Associate Professor of Physiology and Biophysics

  • Associate Professor of Computational Neuroscience in the Institute for Computational Biomedicine
  • Director of the Graduate Program in Physiology, Biophysics and Systems Biology

212-746-6207

Whitney Pavillion
525 East 68th Street, Room W-820 B
New York, NY 10065


Techniques

Research Areas


Research Summary:

Dynamics in Neural Systems

We are interested in understanding the molecular, cellular, and circuit mechanisms that give rise to the rich neural dynamics observed in the brain. Neural dynamics, the ongoing time‐varying activity patterns in populations of neurons, are critical for a wide range of motor and cognitive behaviors. To understand neural dynamics, we work at the interface between physics and biology, applying in awake animals an approach that combines molecular‐genetic manipulations, electrophysiology, multi‐photon imaging and perturbation, connectomics, statistical and machine learning, computational modeling, and control theory. Our efforts not only yield basic science insights into neuronal computations and how neurons interact to generate global function, but also help outline therapeutic strategies for dealing with disorders of neural dynamics.

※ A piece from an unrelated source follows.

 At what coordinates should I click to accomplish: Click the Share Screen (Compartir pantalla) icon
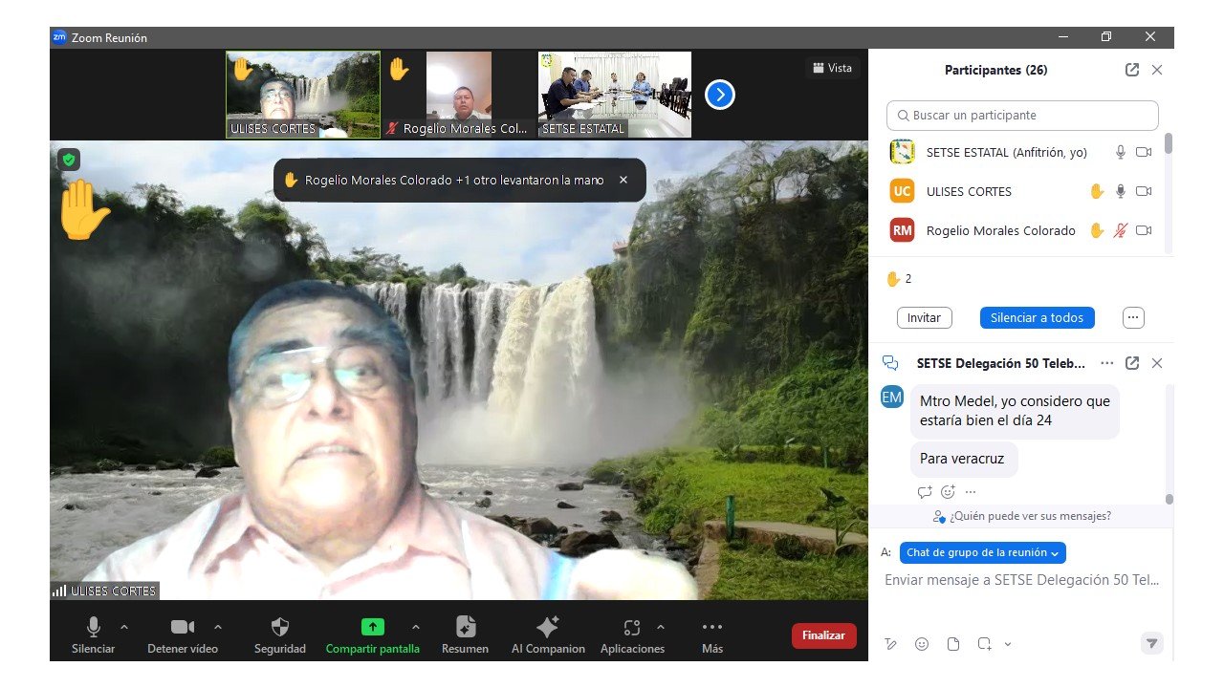tap(372, 628)
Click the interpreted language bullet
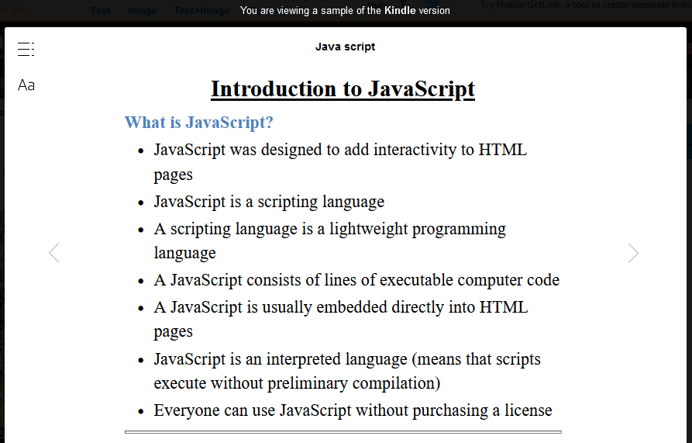692x443 pixels. tap(346, 359)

Persistent Neural Activity

The ability to keep important information in a short-term memory ‘buffer’ is critical for many cognitive, navigational, and motor behaviors. In many settings the biological correlate to short-term memory is persistent neural firing, a sustained change in the level of activity across a network of neurons. In our research on a simple motor memory we have shown that excitatory interactions between neurons in the memory population provide positive feedback that supports persistent firing, inhibitory interactions coordinate the activation of competing subpopulations, and patterns of persistent firing vary with behavioral context. Going forward, we are uncovering the fine-structure of synaptic interactions in the network, how synaptic and dendritic response properties mediate interactions, and the role of different memory patterns in controlling behavior.

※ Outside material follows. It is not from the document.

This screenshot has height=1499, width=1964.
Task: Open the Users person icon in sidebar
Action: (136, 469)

Plasticity of Neural Dynamics

Accurate behavior requires neural dynamics to adapt with changes in the environment or body mechanics. For the motor memory noted above, adaptation in persistent neural firing depends upon interactions between a ‘teacher’ population and the memory population. In our past research we’ve found that in naïve conditions signals in the teacher population are more diverse than those in the memory population by virtue of a form of ‘expansion coding’, leading us to hypothesize that this diversity enables learning of novel patterns of activity in the memory group. We are now investigating what teaching signals are most engaged during learning, the interaction patterns between teacher and memory populations, and the cellular learning rules that generate changes in overall network dynamics.

Ramp-to-Threshold Dynamics

The nervous system must continuously assess evidence and readiness in order to make decisions. Studies have found that activity in some neural populations increases in a ramp-like manner towards a threshold value that is reached at the time a decision is made. We’ve recently found such ramp-to-threshold dynamics in a neural population is associated with deciding when to make a simple spontaneous behavior and demonstrated that perturbing this population disrupts decision-making, thus establishing a causal role for this brain dynamic. Future work is focused on understanding the cellular and circuit mechanisms giving rise to ramp dynamics, the nature of any evidence signals being evaluated, and the role of stochasticity in generating threshold-crossings that trigger decisions.


Epileptiform Dynamics

Epilepsy is a disease of aberrant brain dynamics that continues to cause significant disruption to the health and financial security of millions of patients. It is generally agreed that seizures arise due to poor coordination of the activity in excitatory and inhibitory neuronal populations, but the causes of this dysfunction are not well understood. We’ve recently found that clusters of excitatory neurons at distinct initiation sites are disproportionately active during the early phase of seizures. Going forward, we are interested in determining the mechanisms that lead these clusters to form and manipulating the activity of these clusters to control seizure propagation.